*DIRECTIONS*. In the data below, find every line with the word "link" and copy it.

Collected data entries:
================================

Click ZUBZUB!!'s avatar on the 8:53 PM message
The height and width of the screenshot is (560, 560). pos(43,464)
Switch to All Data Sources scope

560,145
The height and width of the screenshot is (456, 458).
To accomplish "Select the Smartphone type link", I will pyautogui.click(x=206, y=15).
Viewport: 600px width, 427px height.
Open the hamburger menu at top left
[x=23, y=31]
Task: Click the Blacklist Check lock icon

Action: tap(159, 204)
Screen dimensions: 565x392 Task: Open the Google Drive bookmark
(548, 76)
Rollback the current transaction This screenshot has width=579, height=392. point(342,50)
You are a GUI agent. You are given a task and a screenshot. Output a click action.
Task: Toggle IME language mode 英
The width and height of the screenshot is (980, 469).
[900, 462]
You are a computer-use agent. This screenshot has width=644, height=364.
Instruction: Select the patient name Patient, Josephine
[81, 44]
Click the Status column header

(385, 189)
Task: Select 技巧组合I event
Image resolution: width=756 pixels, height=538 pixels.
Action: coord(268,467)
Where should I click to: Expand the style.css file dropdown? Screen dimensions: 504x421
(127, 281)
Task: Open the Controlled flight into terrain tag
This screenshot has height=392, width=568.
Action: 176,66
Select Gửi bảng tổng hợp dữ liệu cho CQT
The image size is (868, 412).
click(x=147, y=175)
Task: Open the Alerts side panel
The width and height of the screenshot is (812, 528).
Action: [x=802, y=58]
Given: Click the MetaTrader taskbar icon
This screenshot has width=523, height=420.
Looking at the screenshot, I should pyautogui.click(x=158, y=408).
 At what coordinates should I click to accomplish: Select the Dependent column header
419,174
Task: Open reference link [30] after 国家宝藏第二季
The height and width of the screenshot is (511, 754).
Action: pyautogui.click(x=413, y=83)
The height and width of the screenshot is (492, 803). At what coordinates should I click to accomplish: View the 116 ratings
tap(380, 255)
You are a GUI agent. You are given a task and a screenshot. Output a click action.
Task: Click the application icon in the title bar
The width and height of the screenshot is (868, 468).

================================

*FINAL ANSWER*.
To accomplish "Select the Smartphone type link", I will pyautogui.click(x=206, y=15).
Task: Open reference link [30] after 国家宝藏第二季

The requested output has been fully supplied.